This was predictable. For years ASUU has argued that mass-establishment of universities without commensurate funding, staffing and oversight was reckless; but the union also insists the real problem is under-investment, not mere proliferation.

The present moratorium, imposed by fiat at the FEC, shifts the political conversation away from capital and recurrent funding failures and towards a narrative of excess supply. That shift will do little to placate lecturers whose salaries and research grants remain inadequate.

A policy with precedents — and unintended consequences

It is worth stressing that the federal government is not the only guardian of expansion policy. Earlier in 2025 the NUC itself imposed a one-year moratorium on the establishment of new private universities — a move designed to review pending applications and ensure viability.

That NUC moratorium shows there has been a measured regulatory response to unbridled expansion. What is new — and politically striking — is a seven-year federal moratorium that covers federal institutions and appears to be blanket and long.

Policymakers must ask: will a seven-year pause reduce inefficiency, or will it entrench the very political allocation of higher education that produced the current mix of over-staffed, under-enrolled campuses?

Regional balancing of federal institutions is a sensitive political art in Nigeria’s federal system; moratoria can be perceived as denying equitable development to states or regions; and thus they can provoke backbench pressure, legal challenges, or surges in demand for state and private alternatives.

The risk is a perverse re-routing of the politics of access: if the federal gate is closed, states and private investors may rush to fill the vacuum — with potentially lower standards.

The ledger of waste — staff-student ratios and public monies

The minister’s anecdote (a federal university with fewer than 800 students yet 1,200 staff) is emblematic of a structural problem: perverse staff-student ratios and recurrent wage bills that devour allocations for maintenance, equipment and research.

When institutions are under-enrolled, the per-student cost rockets; when staffing is inflated, governments pay for capacity that is not being utilised.

For Nigeria, still wrestling with limited public coffers and competing priorities (health, security, infrastructure), the moral calculus of whether to allow new federal campuses is understandable.

The problem remains: unless the government uses the moratorium to reallocate saved funds transparently and measurably into quality improvements, the pause risks being a political headline with little systemic benefit.
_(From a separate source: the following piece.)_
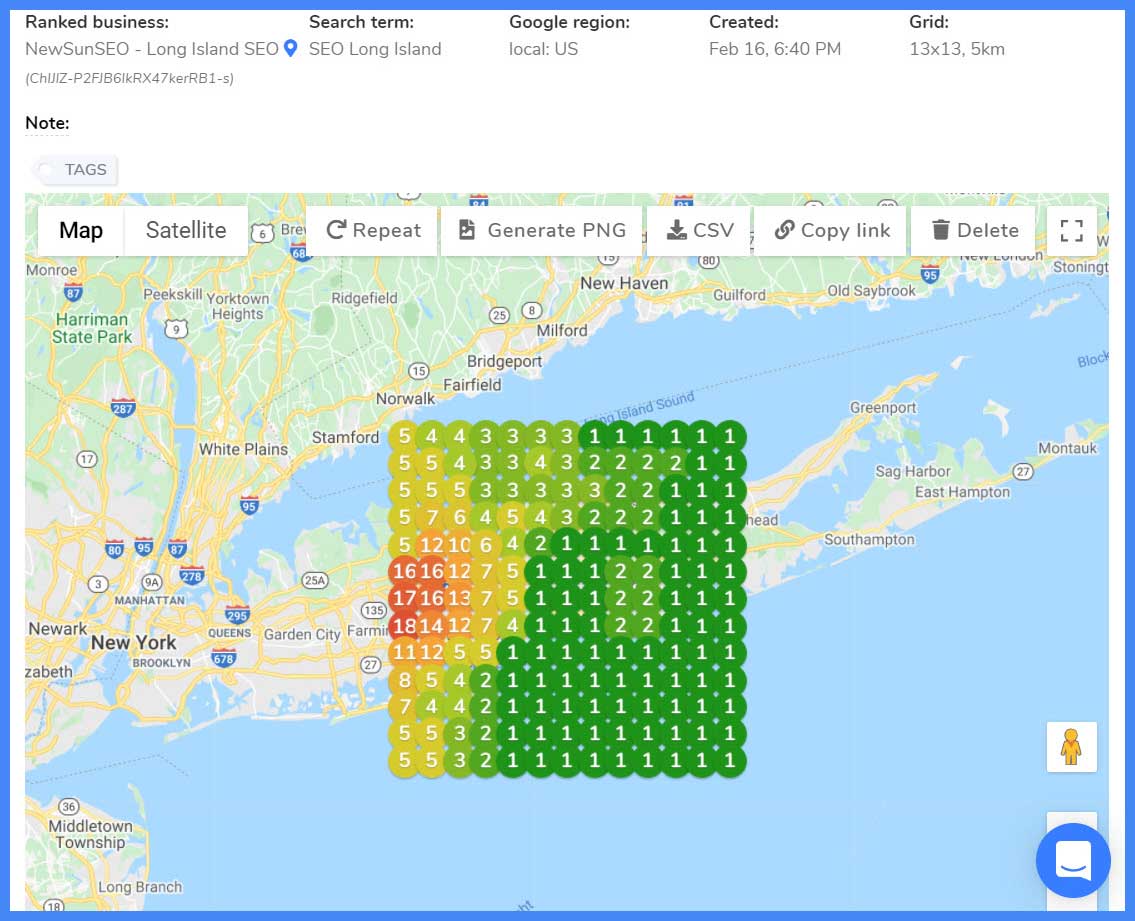
Task: Edit the Note field
Action: 47,123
What the data and history suggest policymakers should do

If the moratorium is to be more than a showpiece, the Tinubu administration must adopt a credible, measurable plan:

Transparent audit of all federal tertiary institutions — student numbers, programmes, staff records, infrastructure condition, research outputs and recurrent expenditure. (This must be independent and published.)

Reallocation plan that directs a fixed share of savings from the moratorium into urgent upgrades: modern libraries, laboratory equipment, digital subscriptions and targeted recruitment of research-active academics.
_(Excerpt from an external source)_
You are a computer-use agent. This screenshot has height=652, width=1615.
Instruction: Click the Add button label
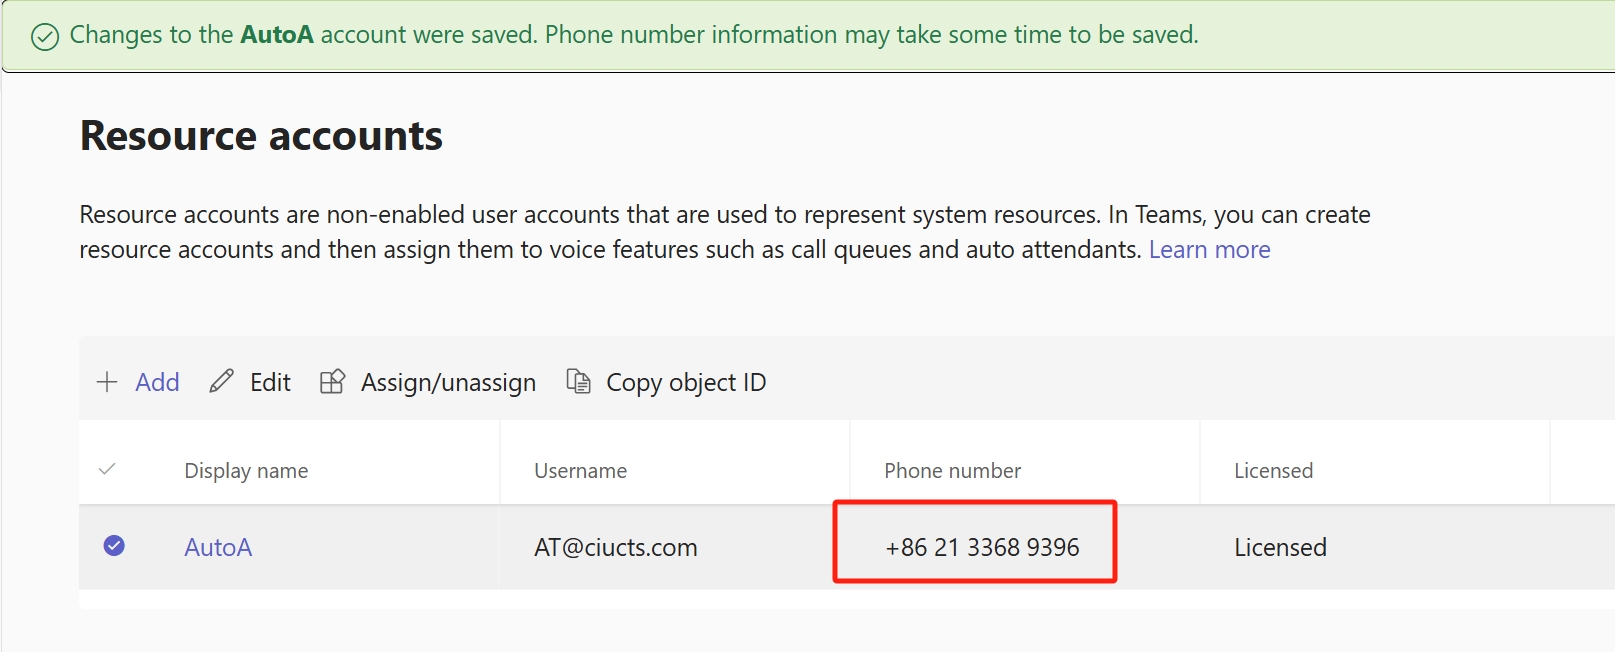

Regional equity guardrails — clear criteria for when and where new federal institutions may be authorised after the seven years (population thresholds, enrolment projections, economic absorptive capacity).

Partnership pathway — conditional incentives for state governments and reputable private providers to collaborate with federal campuses on satellite programmes rather than race to build redundant brickwork.

Accountability dashboard — quarterly public reporting on enrolment, staffing, and capital works financed from moratorium savings.

Absent such mechanisms, the moratorium will look like a political stunt: an easy, headline-making move that fails to tackle the more intransigent problems of trust, funding and governance in Nigeria’s higher-education ecosystem.

Conclusion: a genuine opportunity — if the state dares follow through

The Tinubu government’s seven-year moratorium is a blunt instrument, but it also opens a rare policy window. If the pause is used to force brutal, data-driven housekeeping; to cut waste; to invest in quality; and to hold universities accountable for outcomes, it could mark the start of a much-needed re-set.

If, however, the moratorium becomes a smokescreen for political rationing, or if the money saved disappears into other budget lines without public benefit to education, the next decade will see more buildings, fewer books and more angry lecturers walking out of classrooms.

Nigerians deserve better than rhetorical victories. They deserve functioning universities, and that will take more than a headline moratorium: it will require sustained resources, transparent governance, and political courage.